Delta Lake is an open-source storage framework that brings reliability, performance, and lifecycle management to data lakes. It provides several key features:
Delta Lake uses transaction logs to record every change made to a table. These logs are essential for maintaining ACID properties and enabling features like time travel.
Compaction is the process of merging small files into larger ones to optimize read performance. This can be done using the OPTIMIZE
command.
Here are some basic SQL commands to interact with Delta tables:
CREATE TABLE delta_table (id INT, name STRING, value DOUBLE)
USING DELTA; // (Optional)
INSERT INTO delta_table(id,name,value)
VALUES (1,'example',10.5);
DESCRIBE DETAIL delta_table;
UPDATE delta_table SET value = 20.5 WHERE id = 1;
DESCRIBE HISTORY delta_table;
Time travel allows you to query older versions of your data. You can specify a timestamp or version number.
SELECT * FROM delta_table VERSION AS OF 1;
To compact small files, use the OPTIMIZE
command:
OPTIMIZE delta_table;
Vacuuming removes old files that are no longer needed, freeing up storage space.

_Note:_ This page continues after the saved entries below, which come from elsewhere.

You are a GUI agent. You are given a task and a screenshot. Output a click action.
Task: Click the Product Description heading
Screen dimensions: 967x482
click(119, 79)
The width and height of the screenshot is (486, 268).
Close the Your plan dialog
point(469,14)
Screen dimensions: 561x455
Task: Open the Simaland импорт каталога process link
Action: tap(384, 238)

VACUUM delta_table RETAIN 168 HOURS;
Databricks manages the lifecycle of the table, including its data and metadata. Created under the database directory. When table is dropped, the underlying data files are also deleted.
CREATE TABLE managed_default
(width INT, length INT, height INT);
INSERT INTO managed_default
VALUES (3 INT, 2 INT, 1 INT)
The data is stored outside of Databricks, and only the metadata is managed by Databricks.

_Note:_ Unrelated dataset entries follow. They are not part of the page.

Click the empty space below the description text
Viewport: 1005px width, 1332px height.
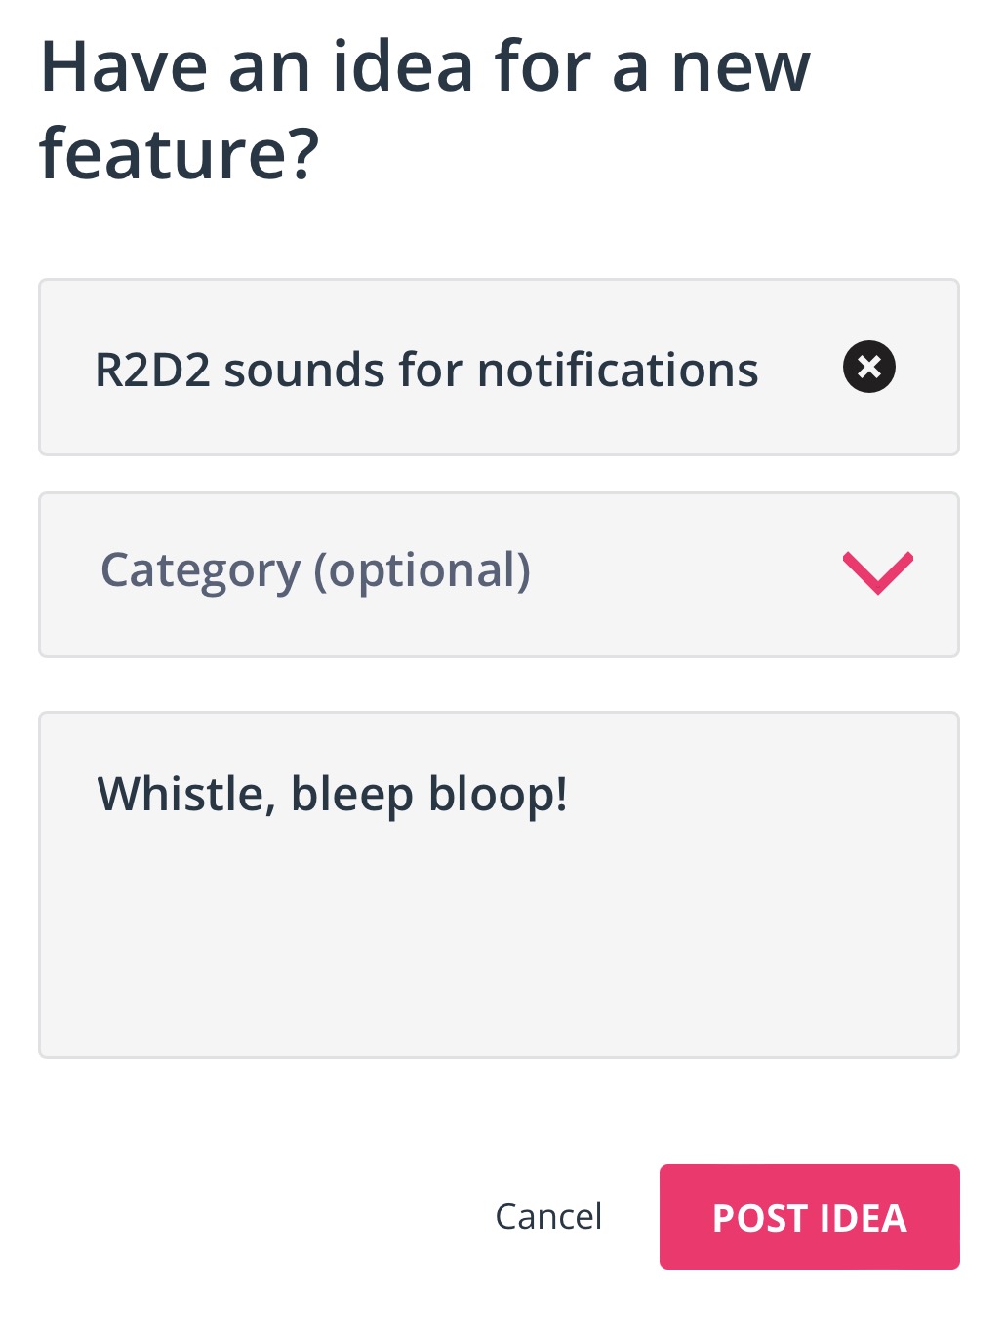(498, 946)
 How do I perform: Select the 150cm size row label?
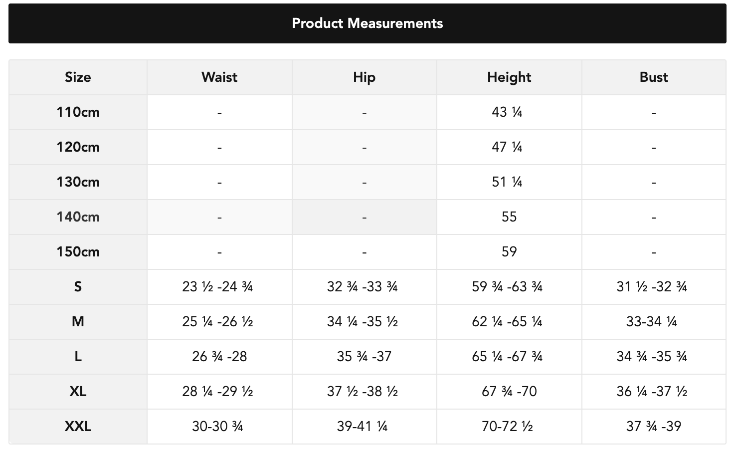pos(78,252)
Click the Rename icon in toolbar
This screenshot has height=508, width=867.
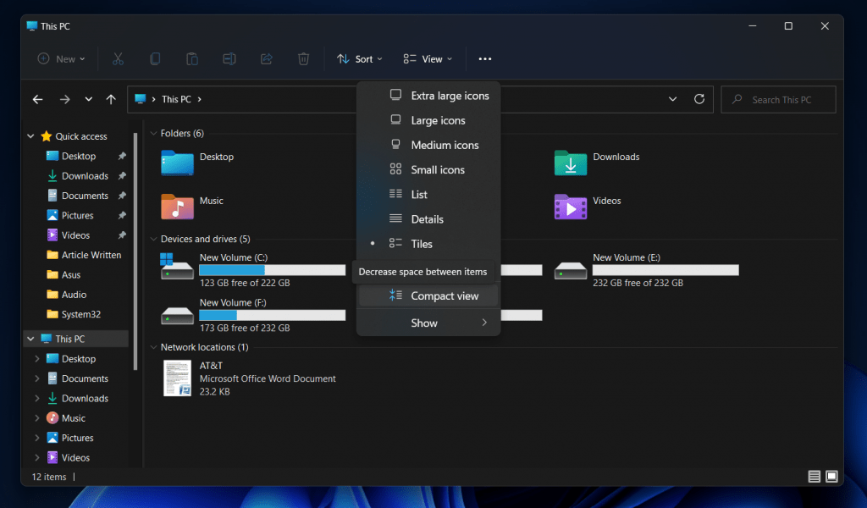click(x=229, y=59)
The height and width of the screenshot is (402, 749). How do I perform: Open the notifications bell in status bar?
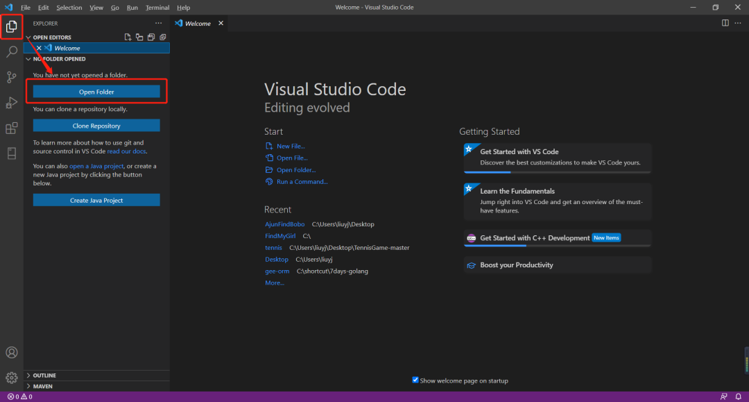[x=739, y=396]
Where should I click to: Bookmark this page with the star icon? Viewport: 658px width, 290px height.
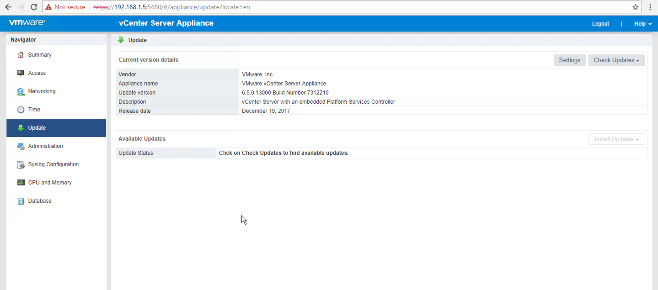[x=635, y=7]
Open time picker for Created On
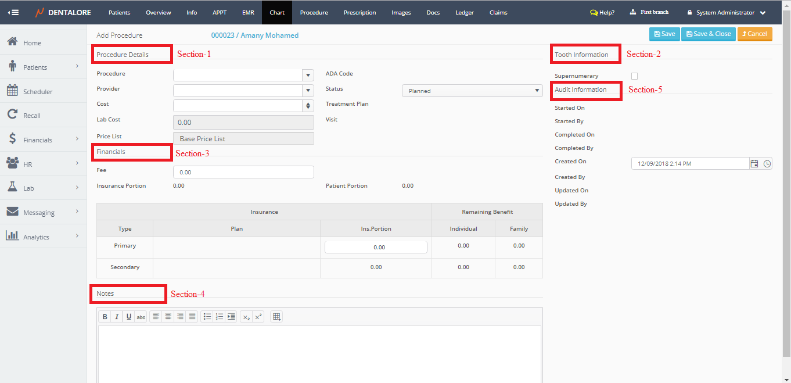Viewport: 791px width, 383px height. pos(767,164)
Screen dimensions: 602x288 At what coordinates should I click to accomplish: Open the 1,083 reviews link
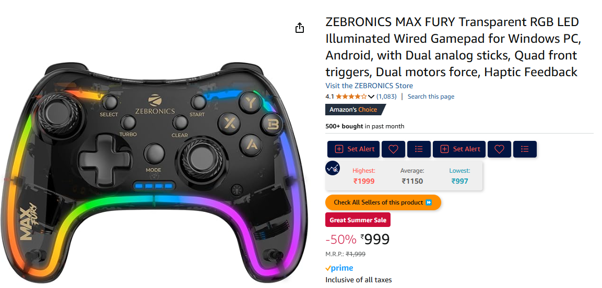[x=386, y=97]
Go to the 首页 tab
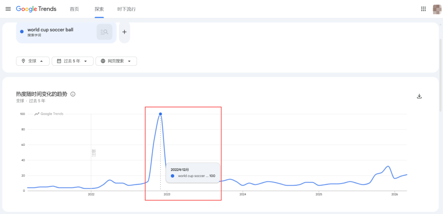443x214 pixels. [x=74, y=9]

CREATE TABLE external_default
(width INT, length INT, height INT)
LOCATION 'dbfs:/mnt/demo/external_default';
INSERT INTO external_default
VALUES (3 INT, 2 INT, 1 INT)
CTAS allows you to create a new table from the result of a query. It automatically infer schema information from query results. It do not support manual schema declaration.
CREATE TABLE new_table AS
SELECT * FROM existing_table WHERE value > 10;
CREATE TABLE new_table COMMENT "Contains PII” PARTITIONED BY (city, birth_date)
LOCATION ‘/some/path’
AS SELECT id, name, email, birth_date, city FROM users
Delta Lake supports constraints like NOT NULL
and CHECK
to enforce data integrity.
ALTER TABLE table_name ADD CONSTRAINT constraint_name constraint_details
ALTER TABLE orders ADD CONSTRAINT valid_date CHECK (date > '2020-01-01');
CREATE VIEW my_view AS SELECT id, name FROM delta_table;
CREATE TEMPORARY VIEW temp_view AS
SELECT id, value FROM delta_table;
CREATE GLOBAL TEMPORARY VIEW global_view AS
SELECT * FROM delta_table;